▶ TEXTO FORNECIDO:
|---|

O início e o final, onde Petra, sua mãe e outras mulheres flutuam em água corrente, fazem uma referência a Ofélia, personagem de Hamlet, que morre afogada em um provável suicídio. A moça amava Hamlet e, privada de seu amor, começa a mostrar sinais de loucura após a morte de seu pai, assassinado por seu amado. Ela fica tão aflita que não se dá conta da própria desgraça, de modo que canta até o último suspiro. A morte cantante de Ofélia traduz o alívio de uma alma perturbada.

Elena é Ofélia. Petra e sua mãe também. Elas flutuam nas águas da lembrança, incapazes de esquecer. Mas, nas palavras da própria Petra, "pouco a pouco, as dores viram água... Viram memória".

|---|

▶ DADOS FORNECIDOS:

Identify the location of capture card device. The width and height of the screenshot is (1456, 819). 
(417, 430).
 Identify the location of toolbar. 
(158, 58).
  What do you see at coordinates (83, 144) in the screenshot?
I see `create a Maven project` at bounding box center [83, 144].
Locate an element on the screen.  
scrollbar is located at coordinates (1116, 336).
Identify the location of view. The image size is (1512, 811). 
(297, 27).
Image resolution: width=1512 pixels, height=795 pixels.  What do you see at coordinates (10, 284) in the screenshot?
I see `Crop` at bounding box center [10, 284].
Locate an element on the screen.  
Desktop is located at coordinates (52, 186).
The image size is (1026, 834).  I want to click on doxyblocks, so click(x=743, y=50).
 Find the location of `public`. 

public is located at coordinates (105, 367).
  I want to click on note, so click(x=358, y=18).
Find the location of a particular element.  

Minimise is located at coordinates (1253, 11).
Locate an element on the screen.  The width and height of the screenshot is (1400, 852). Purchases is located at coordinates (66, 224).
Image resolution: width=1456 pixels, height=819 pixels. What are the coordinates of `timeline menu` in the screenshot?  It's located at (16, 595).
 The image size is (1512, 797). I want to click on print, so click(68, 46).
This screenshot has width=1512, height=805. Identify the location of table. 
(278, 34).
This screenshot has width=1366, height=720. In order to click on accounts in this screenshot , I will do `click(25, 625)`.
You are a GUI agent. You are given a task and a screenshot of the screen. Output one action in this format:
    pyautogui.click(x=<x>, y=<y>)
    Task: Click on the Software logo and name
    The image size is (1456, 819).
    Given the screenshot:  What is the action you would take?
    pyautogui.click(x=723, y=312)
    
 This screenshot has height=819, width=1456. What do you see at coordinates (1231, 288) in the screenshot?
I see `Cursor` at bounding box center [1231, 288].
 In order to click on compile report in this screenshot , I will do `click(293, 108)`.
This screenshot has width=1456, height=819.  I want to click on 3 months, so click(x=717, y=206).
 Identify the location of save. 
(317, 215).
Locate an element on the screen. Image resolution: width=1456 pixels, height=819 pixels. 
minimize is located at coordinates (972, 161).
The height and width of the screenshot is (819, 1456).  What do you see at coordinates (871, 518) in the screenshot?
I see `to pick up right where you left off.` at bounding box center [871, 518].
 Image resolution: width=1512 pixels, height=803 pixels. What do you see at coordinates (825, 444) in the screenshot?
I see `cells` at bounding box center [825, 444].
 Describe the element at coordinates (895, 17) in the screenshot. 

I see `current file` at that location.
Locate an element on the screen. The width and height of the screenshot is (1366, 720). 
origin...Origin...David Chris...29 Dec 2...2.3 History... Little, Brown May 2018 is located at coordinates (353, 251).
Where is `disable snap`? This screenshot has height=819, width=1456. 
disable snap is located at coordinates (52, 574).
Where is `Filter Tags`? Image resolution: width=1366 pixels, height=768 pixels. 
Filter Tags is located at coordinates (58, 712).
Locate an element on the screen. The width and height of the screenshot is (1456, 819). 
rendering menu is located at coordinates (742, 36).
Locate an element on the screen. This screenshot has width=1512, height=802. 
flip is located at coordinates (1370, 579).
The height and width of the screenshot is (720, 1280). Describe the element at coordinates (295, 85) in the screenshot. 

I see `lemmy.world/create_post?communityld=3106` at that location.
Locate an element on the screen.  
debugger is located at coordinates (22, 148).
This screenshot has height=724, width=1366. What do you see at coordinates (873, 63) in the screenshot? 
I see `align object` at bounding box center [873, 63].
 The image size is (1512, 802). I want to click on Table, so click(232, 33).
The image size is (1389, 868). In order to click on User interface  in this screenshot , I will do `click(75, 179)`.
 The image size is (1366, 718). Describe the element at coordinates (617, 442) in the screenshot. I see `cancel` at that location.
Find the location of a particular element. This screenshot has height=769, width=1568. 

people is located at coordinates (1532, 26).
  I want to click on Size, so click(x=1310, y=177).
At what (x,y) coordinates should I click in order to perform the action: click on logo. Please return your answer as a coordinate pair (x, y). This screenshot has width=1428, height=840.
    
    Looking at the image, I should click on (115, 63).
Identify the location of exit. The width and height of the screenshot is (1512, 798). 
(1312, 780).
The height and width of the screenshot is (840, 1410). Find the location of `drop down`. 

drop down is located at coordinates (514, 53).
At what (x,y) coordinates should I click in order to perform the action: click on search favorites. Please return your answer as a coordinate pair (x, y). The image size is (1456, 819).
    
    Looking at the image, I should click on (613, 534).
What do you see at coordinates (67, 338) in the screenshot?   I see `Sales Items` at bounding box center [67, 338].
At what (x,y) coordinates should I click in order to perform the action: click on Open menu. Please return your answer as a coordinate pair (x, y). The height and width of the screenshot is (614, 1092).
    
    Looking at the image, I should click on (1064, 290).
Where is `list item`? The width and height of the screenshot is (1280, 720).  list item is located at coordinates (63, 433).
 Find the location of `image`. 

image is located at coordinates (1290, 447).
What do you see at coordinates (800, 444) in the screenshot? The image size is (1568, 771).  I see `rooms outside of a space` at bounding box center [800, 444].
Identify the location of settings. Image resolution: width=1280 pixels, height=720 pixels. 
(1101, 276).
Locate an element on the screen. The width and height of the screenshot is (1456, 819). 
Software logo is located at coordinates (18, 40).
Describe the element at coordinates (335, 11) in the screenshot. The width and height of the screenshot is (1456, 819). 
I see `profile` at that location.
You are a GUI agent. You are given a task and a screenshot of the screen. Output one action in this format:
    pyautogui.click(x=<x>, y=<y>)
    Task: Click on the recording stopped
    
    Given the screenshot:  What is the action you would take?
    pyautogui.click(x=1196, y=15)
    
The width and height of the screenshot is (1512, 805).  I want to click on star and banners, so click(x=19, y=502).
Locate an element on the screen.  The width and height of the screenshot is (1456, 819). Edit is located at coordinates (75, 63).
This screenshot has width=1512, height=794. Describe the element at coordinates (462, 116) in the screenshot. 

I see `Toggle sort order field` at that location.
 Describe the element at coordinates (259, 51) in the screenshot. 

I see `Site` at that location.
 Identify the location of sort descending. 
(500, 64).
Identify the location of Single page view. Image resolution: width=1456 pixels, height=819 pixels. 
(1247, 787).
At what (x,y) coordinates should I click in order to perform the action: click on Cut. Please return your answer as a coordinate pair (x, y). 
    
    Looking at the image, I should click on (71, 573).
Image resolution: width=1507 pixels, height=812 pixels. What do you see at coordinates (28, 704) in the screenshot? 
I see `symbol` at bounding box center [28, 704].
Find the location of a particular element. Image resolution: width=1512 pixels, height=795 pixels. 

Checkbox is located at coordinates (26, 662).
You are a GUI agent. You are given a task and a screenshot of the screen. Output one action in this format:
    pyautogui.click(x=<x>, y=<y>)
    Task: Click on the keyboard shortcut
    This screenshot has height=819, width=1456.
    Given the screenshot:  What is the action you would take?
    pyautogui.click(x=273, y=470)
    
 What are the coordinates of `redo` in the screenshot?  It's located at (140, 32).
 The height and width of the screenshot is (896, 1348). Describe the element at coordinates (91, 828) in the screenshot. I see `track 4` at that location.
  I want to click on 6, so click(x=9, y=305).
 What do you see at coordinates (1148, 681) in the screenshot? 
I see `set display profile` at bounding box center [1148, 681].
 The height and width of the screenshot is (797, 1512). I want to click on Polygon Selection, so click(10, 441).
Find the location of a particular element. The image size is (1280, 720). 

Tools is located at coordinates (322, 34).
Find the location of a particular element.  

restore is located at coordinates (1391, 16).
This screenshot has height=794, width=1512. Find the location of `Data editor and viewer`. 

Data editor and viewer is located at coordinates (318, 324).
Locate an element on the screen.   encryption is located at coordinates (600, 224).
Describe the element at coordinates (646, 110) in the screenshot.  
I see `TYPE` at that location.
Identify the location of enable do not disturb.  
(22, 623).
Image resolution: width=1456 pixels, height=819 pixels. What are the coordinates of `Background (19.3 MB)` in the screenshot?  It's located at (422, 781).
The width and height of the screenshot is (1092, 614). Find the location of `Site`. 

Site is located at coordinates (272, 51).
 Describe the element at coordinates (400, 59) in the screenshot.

|---|

▶ O QUE SE PEDE:
Repita na íntegra, sem mudar nada, o texto sobre Ofélia, Elena e Petra. As entradas não têm nenhum papel neste trabalho.

▶ RESULTADO A SEGUIR:
O início e o final, onde Petra, sua mãe e outras mulheres flutuam em água corrente, fazem uma referência a Ofélia, personagem de Hamlet, que morre afogada em um provável suicídio. A moça amava Hamlet e, privada de seu amor, começa a mostrar sinais de loucura após a morte de seu pai, assassinado por seu amado. Ela fica tão aflita que não se dá conta da própria desgraça, de modo que canta até o último suspiro. A morte cantante de Ofélia traduz o alívio de uma alma perturbada.

Elena é Ofélia. Petra e sua mãe também. Elas flutuam nas águas da lembrança, incapazes de esquecer. Mas, nas palavras da própria Petra, "pouco a pouco, as dores viram água... Viram memória".